Pittsburgh Supercomputing Center Scientists Co-Author Paper on Wiring Diagram of the Brain
PITTSBURGH, March 10, 2011 — Pittsburgh Supercomputing Center (PSC) scientists Art Wetzel and Greg Hood co-authored a paper on brain anatomy featured as the cover story in the March 10 issue of Nature, the international weekly journal of science.
Nature – March 10 Issue Cover
Wetzel and Hood collaborated with a team at Harvard University led by Clay Reid, professor of neurobiology at the Harvard Medical School and Center for Brain Science. The Harvard-PSC team exploited improvements in computer speed and storage capacity available at PSC that made it possible to transmit and process more than three-million high-resolution images from a pinpoint-sized region of a mouse brain. Starting with these very thin-slice (40 nanometers) images — obtained at Harvard via electron microscopy (EM), Wetzel and Hood stitched together a large-scale single-section mosaic. From these sections, they then reconstructed a 3D volume (encompassing millions of cubic micrometres) which made it possible for the Harvard team to painstakingly trace interconnections among selected neurons, in effect mapping a wiring diagram of a portion of the mouse visual cortex.
To get an idea of the amount of cortical information captured in each section, Reid analogizes to slicing a wedge of cheese. If each slice were a millimeter thick like a thin slice of cheese (instead of 40 nanometers), and the lateral dimensions increased by the same proportion, each slice would cover an area bigger than an NBA basketball court.
Hood and Wetzel used various software methods — fast Fourier transform correlations and other search methods — to find features in overlapping camera frames for alignment into a single mosaic. This process matches adjacent frames both spatially and in intensity to produce a nearly seamless image (about 10 gigapixels) of each section. They then apply a non-linear registration algorithm to map each section to its neighboring sections, compensating for deformations that inevitably occur when cutting tissue so thinly. Finally, a multiscale 3-D alignment stacks these local maps to construct a finished volume (10 teravoxels) for viewing and analysis.

**Supplied records**
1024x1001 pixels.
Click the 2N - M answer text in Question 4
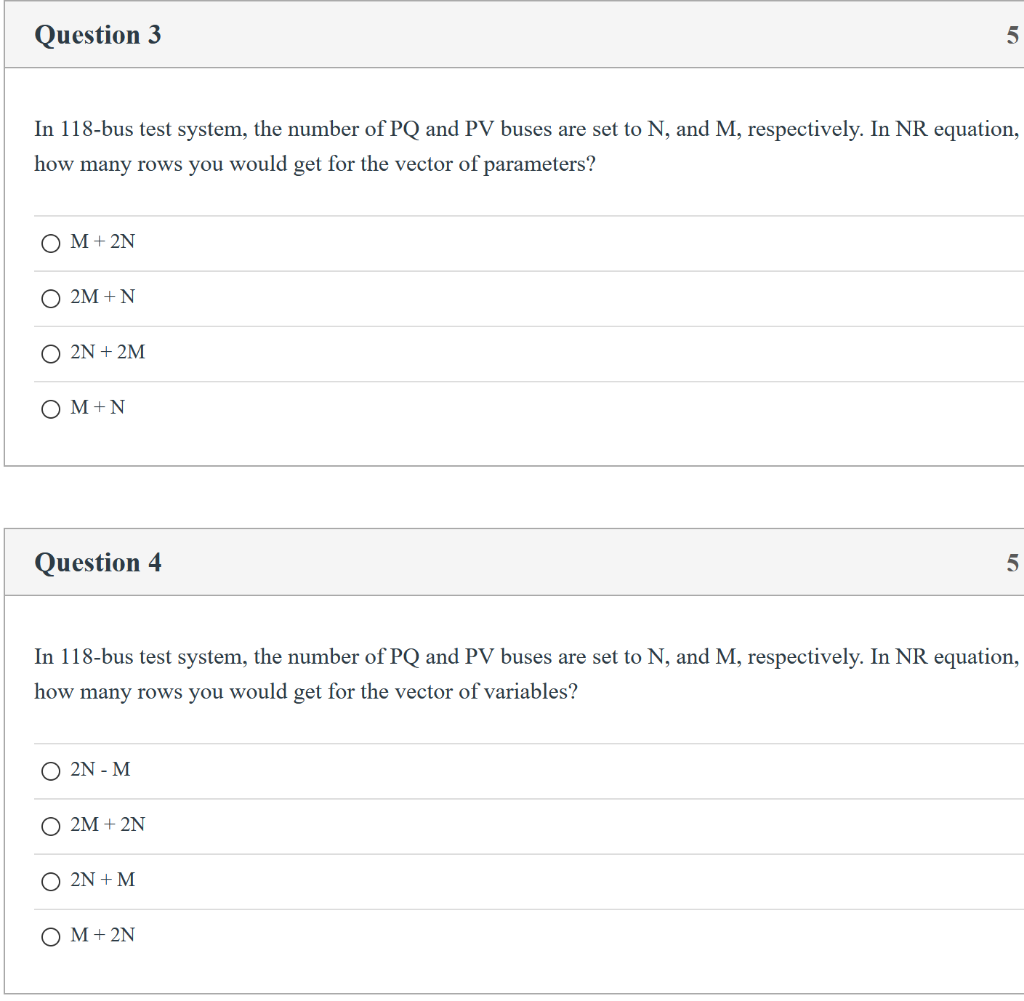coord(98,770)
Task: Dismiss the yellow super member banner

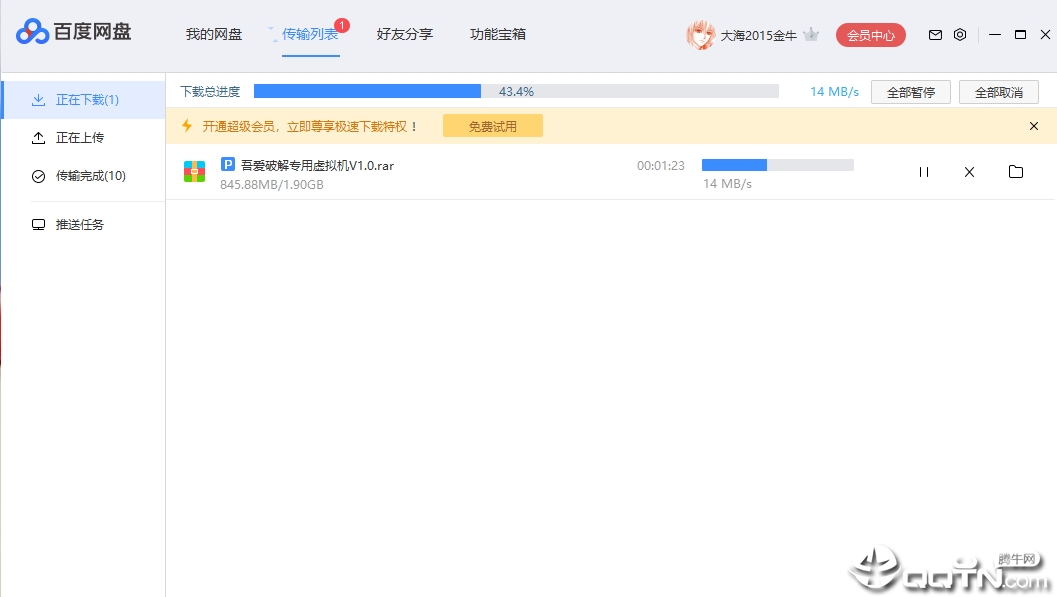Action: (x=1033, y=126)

---

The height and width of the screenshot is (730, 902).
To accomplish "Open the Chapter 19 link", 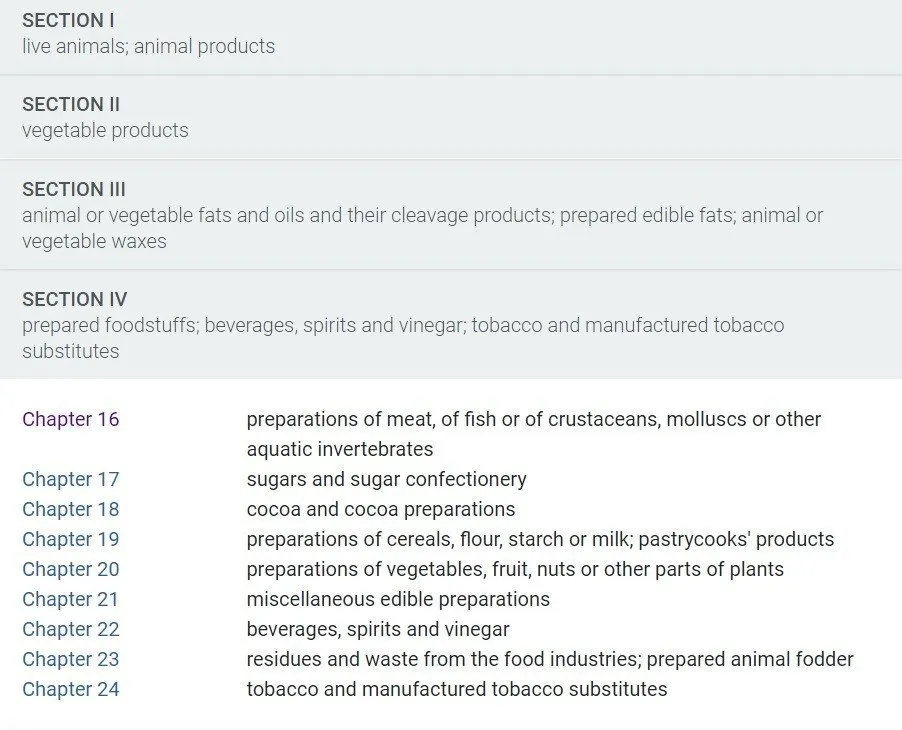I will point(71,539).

---

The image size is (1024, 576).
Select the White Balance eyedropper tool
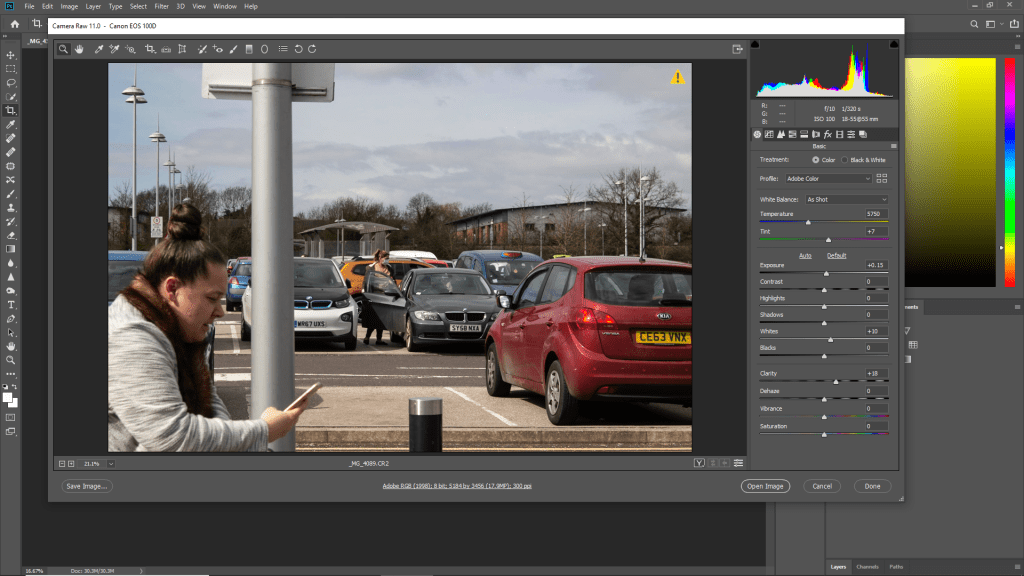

**Required actions**
1) List every person named in the brain wiring article.
2) How thick were the electron microscopy image slices described in the brain wiring article?
3) Please return the passage of the brain wiring article from "To get an idea" up to and including "NBA basketball court.", copied exactly.

**List of solutions**
1) Art Wetzel, Greg Hood, Clay Reid

2) 40 nanometers.

3)
To get an idea of the amount of cortical information captured in each section, Reid analogizes to slicing a wedge of cheese. If each slice were a millimeter thick like a thin slice of cheese (instead of 40 nanometers), and the lateral dimensions increased by the same proportion, each slice would cover an area bigger than an NBA basketball court.